Les grands mots: production, consommation, si sonores au point de vue social, se ramènent, en simple réalité, aux deux phases de fonction vitale de l'individu: fonction chimique et fonction mécanique.

I - Fonction chimique, spécifiquement organique, indispensable à la vie même de l'être -  absorption, assimilation et éjection. L'équilibre, en cette fonction, est nécessaire; la privation, comme la pléthore, peuvent, l'une et l'autre, amener des troubles nuisibles à l'organisme. Mais l'équilibre, en cette fonction chimique - ou consommation individuelle - est strictement personnel à chaque être, gradué selon ses capacités et besoins physiques.

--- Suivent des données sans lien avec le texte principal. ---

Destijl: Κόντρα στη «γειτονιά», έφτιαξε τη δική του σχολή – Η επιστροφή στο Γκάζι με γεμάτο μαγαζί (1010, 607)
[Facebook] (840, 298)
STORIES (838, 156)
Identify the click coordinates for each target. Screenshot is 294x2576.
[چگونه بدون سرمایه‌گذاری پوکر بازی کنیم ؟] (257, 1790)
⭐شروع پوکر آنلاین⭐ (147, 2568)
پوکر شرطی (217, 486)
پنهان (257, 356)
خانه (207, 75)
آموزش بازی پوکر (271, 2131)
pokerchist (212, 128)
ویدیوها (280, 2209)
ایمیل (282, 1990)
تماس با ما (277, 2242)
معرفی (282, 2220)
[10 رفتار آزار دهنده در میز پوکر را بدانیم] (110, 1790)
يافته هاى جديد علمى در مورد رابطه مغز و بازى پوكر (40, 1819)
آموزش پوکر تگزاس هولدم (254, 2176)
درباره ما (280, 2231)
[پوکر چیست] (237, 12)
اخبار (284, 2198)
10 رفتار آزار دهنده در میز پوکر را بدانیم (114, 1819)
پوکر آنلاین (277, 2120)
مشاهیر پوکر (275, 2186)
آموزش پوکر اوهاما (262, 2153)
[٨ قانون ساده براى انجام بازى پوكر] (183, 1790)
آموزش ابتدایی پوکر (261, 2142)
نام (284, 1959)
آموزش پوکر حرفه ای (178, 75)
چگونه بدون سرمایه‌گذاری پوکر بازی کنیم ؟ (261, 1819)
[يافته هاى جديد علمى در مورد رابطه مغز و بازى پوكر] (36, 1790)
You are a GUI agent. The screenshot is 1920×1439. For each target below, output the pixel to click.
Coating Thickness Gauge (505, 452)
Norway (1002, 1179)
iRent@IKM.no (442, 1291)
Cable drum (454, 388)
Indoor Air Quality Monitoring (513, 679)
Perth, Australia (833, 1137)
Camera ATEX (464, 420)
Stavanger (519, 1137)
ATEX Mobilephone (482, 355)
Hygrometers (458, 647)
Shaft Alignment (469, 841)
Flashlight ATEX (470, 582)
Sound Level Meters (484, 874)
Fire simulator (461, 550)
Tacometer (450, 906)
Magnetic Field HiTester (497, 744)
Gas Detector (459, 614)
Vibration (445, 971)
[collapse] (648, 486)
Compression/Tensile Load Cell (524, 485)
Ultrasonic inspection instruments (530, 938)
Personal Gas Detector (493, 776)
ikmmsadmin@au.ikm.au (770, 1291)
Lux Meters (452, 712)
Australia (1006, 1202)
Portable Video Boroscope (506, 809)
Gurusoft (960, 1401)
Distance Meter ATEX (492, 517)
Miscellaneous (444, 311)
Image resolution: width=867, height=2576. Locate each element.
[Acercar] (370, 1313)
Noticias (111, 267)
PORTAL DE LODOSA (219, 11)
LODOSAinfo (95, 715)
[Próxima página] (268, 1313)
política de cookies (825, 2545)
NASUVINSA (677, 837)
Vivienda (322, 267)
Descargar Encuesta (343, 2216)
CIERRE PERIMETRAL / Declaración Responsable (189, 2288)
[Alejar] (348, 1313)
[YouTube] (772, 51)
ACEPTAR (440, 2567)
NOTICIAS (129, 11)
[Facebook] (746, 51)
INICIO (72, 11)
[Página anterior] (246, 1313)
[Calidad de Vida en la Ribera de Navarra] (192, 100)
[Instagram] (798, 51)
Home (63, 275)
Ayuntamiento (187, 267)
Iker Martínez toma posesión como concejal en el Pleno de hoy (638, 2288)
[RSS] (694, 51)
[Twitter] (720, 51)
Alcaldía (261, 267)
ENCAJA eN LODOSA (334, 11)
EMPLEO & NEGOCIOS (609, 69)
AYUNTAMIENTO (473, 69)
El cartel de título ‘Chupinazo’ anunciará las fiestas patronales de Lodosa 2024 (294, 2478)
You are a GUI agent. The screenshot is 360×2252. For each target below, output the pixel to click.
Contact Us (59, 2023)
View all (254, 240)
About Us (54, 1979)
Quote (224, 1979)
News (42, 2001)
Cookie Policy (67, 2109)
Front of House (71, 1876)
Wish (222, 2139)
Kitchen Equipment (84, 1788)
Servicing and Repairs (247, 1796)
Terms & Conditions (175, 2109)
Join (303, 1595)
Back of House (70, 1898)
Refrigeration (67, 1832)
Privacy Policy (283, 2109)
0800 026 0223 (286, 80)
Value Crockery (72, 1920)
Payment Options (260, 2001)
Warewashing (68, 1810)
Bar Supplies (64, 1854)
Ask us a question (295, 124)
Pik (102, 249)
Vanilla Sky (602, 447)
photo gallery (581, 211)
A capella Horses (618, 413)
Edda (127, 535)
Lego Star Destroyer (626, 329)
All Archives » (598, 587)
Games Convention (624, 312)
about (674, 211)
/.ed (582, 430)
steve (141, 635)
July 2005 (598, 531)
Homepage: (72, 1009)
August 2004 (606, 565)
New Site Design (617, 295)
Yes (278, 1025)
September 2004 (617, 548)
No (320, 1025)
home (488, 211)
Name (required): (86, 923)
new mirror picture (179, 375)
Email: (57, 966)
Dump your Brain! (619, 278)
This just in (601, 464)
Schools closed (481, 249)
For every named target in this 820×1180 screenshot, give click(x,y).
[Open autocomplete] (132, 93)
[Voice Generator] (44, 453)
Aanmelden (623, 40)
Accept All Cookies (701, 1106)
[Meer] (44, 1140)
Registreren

2 - Fonction mécanique - nécessite de se procurer les éléments extérieurs indispensables aux fonctions chimiques, d'où transformation du milieu par l'individu avec tendance naturelle à opérer cette transformation à son profit. L'équilibre des fonctions mécaniques est indispensable chez l'individu. La trop forte dépense de force purement physique chez le travailleur, au détriment de ses besoins chimiques et même cérébraux, entraîne fatalement une dépression de son organisme. Cette dépression s'observe, en sens inverse,  chez l'oisif, par suite du manque d'effort mécanique et d'une plus complète satisfaction des fonctions chimiques. L'être, ainsi privilégié socialement, peut, s'il est raisonnable, rétablir cet équilibre par l'hygiène, la sobriété et la pratique des sports

L'harmonie entre les fonctions individuelles chimiques et mécaniques est la condition inéluctable et primordiale de possibilité de vie rationnelle et normale pour tout être. Or, c'est la vie sociale qui est l'empêchement principal - sinon unique - de réalisation de cette harmonie. Le travail - tel qu'il est actuellement compris - fonction sociale - est le poids qui rompt cet équilibre indispensable à l'être pour vivre.

Mais la nécessité de transformation du milieu, opérée par l'individu en vue de sa propre conservation et partant de celle de l'espèce, peut cependant, tout en lui étant personnellement profitable, être nuisible aux autres, le milieu étant considéré comme le patrimoine de tous. Ce déséquilibre entre les diverses fonctions mécaniques individuelles - ou plus exactement entre leurs rapports - a pour résultat l'excès de production par suite d'une inutile dépense d'énergie ou au contraire pénurie des matières utiles à l'existence de l'espèce par excès de destruction. L'organisation sociale - la Société - a donné naissance à cette anomalie, qui représente la seule possibilité de vivre pour un organisme social.

Soutenir la cause du travail socialisé, prétendre pouvoir répartir, la tâche à chacun en une société, c'est nier la liberté de l'individu, c'est lui enlever la possibilité de dépenser sa personnelle énergie en vue de son propre bien-étre, conformément à son aspiration naturelle, à la vie elle-même. L'organisation de la production ne saurait donc être basée sur des principes sociaux, uniformisés, rigides, imposés.

Cependant les individus ont, dans le domaine économique, plus de possibilité d'entente que dans tout autre domaine (intellectuel, moral, etc.). Car les pensées sont spécifiquement personnelles, alors que les besoins sont, non pas identiques chez tous, mais communs à tous.

Si nous prétendons satisfaire ces indispensables nécessités d'existence par l'organisation du travail, base d'une société nouvelle, nous ne tendons qu'à créer une entité - le travail, future divinité d'une société se prétendant régénérée. Mais que deviendrait en cela, l'être humain, sinon un religieux, un membre soumis à ce nouvel organisme ?

Or, pour vivre librement et sainement, l'individu ne peut dépenser que sa force énergétique personnelle. Elle est essentiellement relative à sa capacité, à son tempérament.

La solution de cette question n'est donc pas en l'élaboration d'une nouvelle synthèse de reconstruction sociale où le travail serait encore un mode de dépendance pour l'être humain, mais cette solution réside - à mon sens - en la compréhension par l'individu de l'emploi utilitaire et rationnel de ses propres forces, en vue de la normale satisfaction de ses besoins.

La raison - résultante de la connaissance de soi, par l'éducation - peut seule donner à l'individu la norme de sa conduite pour parvenir à un développement rationnel et à une existence le satisfaisant.

La vie est en nous ; vivre est notre seul but. Le reste n'est rien.